The UAE regulation will look to cap the commission on the sale of lump sum portfolio bonds and offshore bonds at 4.5%. It will also restrict indemnified commission to 50% of annual premium in the first year, with the rest drip-fed over the term of the product.
“We don’t write business, we are not authorised under the Authority. It generally doesn’t impact on what we are doing at the moment,” Barwell said.
Global alignment
He continued: “The industry is going through a big period of change, not only the conduct of business that has come into today, but also Malta and other territories are bring in new regulation.
“The Malta pension regulations come into force today as well.
“There is more of a move towards regulation and transparency, which hopefully leads to better client outcomes.
“It is about making sure all of the jurisdictions will roughly transition at the same moment in time.”
Support
Neil Jones, Wealth and Tax Specialist at Canada Life, also told IA: “The Isle of Man is sending a clear statement of intent – we are at an international standard when it comes to transparency and customer protection.
“For Canada Life, there isn’t a huge impact because as a UK-focused provider so we are already compliant through the legislation mentioned.

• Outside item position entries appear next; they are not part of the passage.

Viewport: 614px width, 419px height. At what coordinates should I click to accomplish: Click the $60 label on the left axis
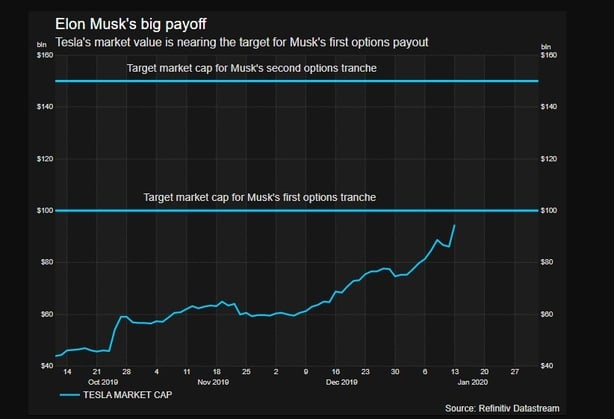pos(47,315)
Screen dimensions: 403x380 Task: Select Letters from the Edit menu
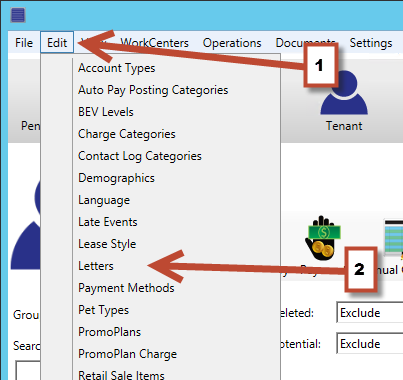click(96, 266)
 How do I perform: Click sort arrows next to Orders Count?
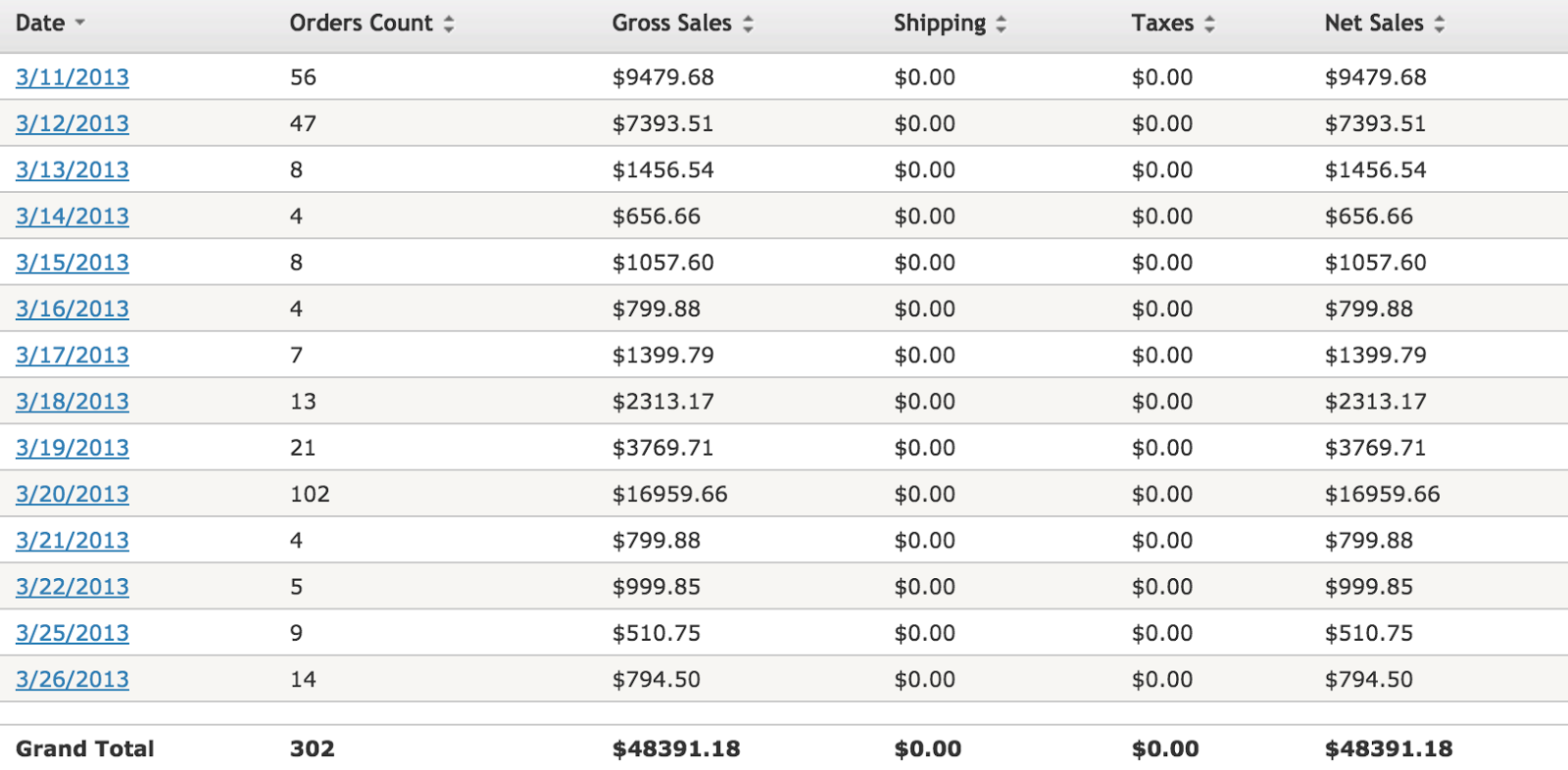pyautogui.click(x=449, y=24)
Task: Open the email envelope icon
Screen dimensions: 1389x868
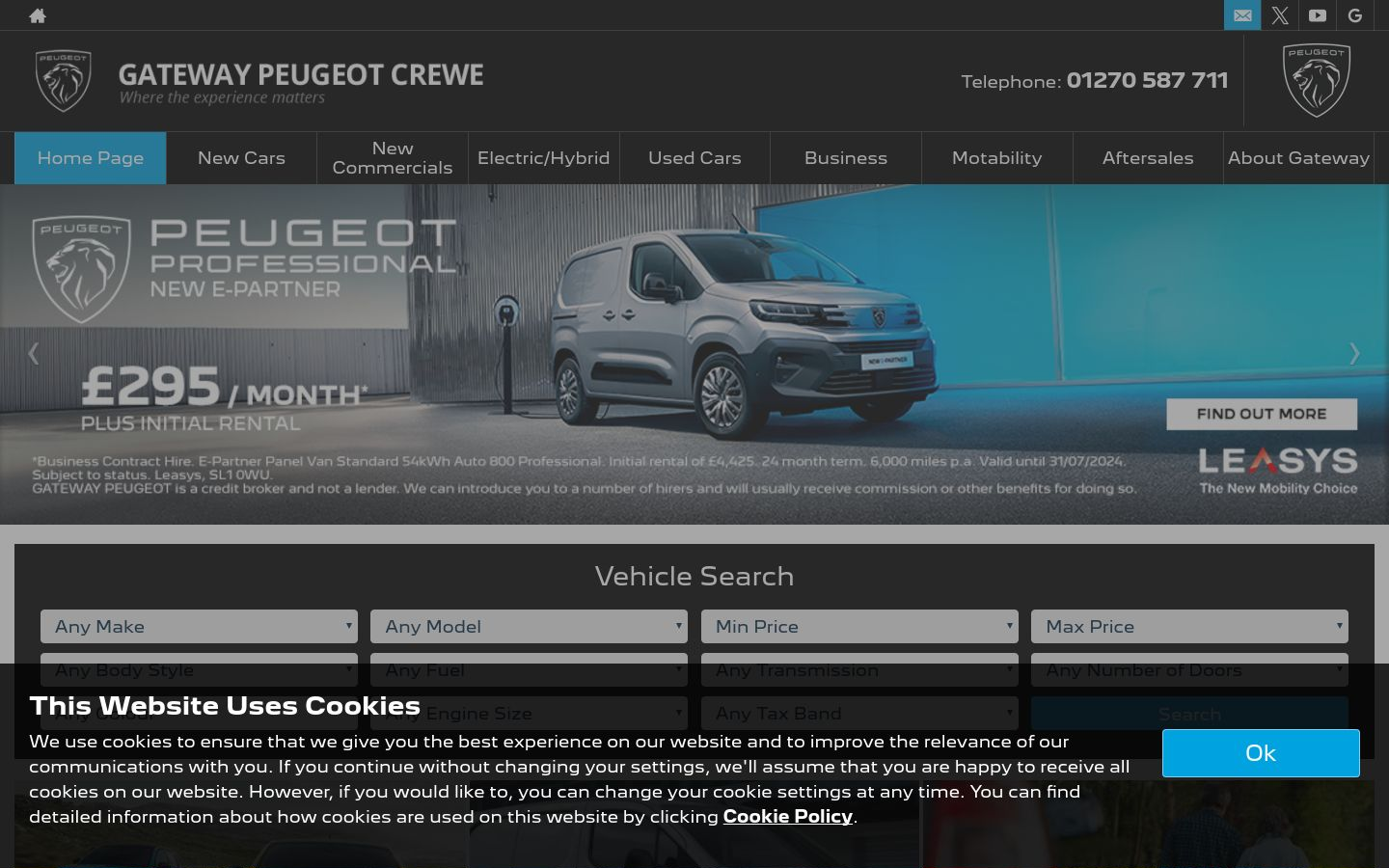Action: tap(1242, 15)
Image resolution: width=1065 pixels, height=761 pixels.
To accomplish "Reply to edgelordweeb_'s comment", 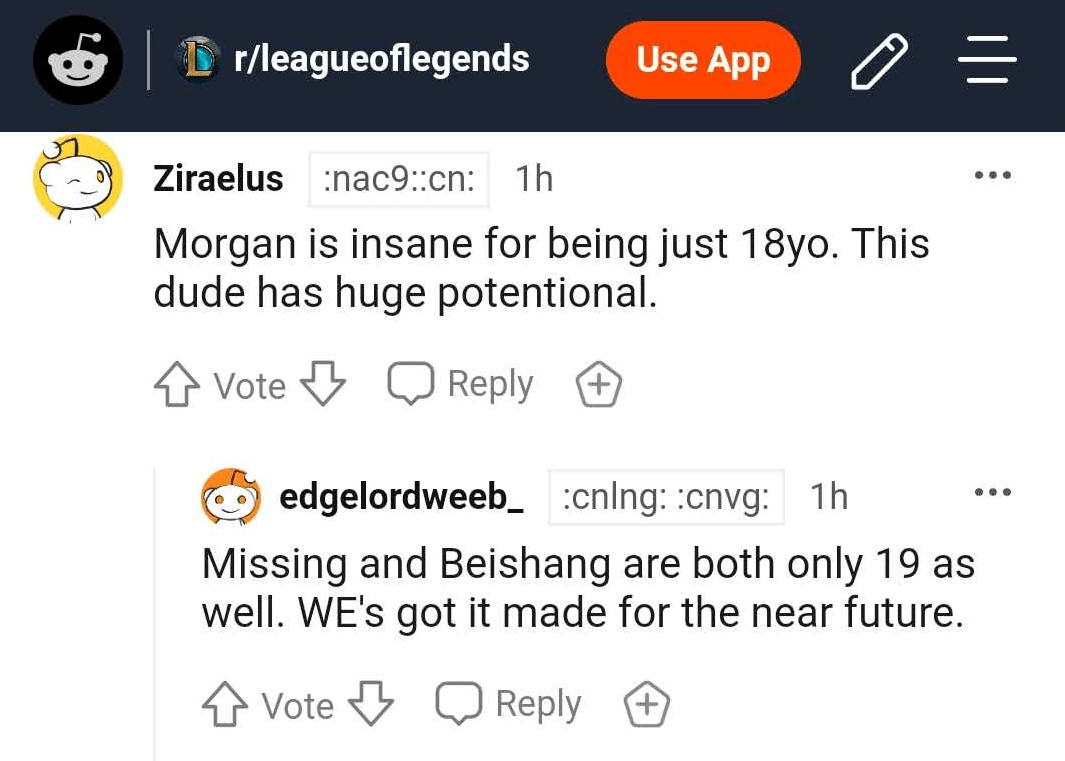I will (509, 704).
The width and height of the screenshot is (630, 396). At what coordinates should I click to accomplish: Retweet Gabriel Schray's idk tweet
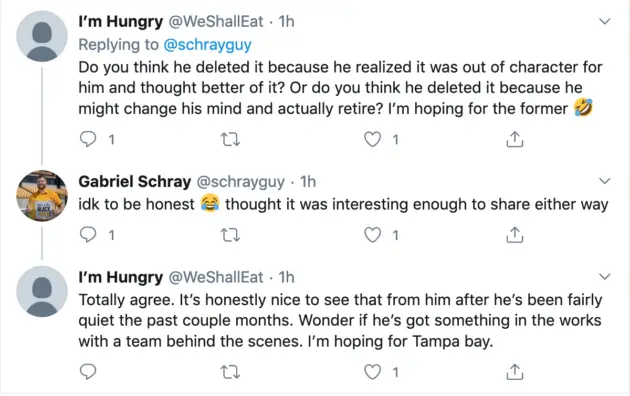pos(231,235)
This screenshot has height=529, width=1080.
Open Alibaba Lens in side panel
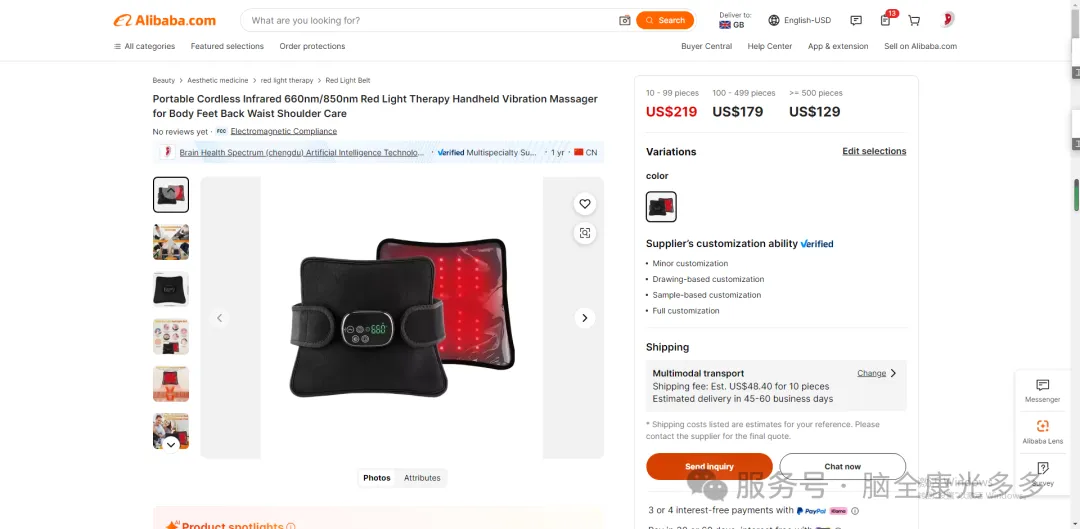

For other providers it will mean some turbulence as they react to the more level playing field this creates.
“We are supportive of these changes. Some advisers may need to change the way they operate, potentially moving more towards an ‘ongoing fees’ model, that will pay dividends in terms of demonstrating the value of advice, improving cash flow and even make their business more attractive if it comes to selling.
“For customers it will clearly create a straightforward picture of exactly what they are getting, for how much as well as making it even clearer which assets are suitable for customers to hold in life policies.”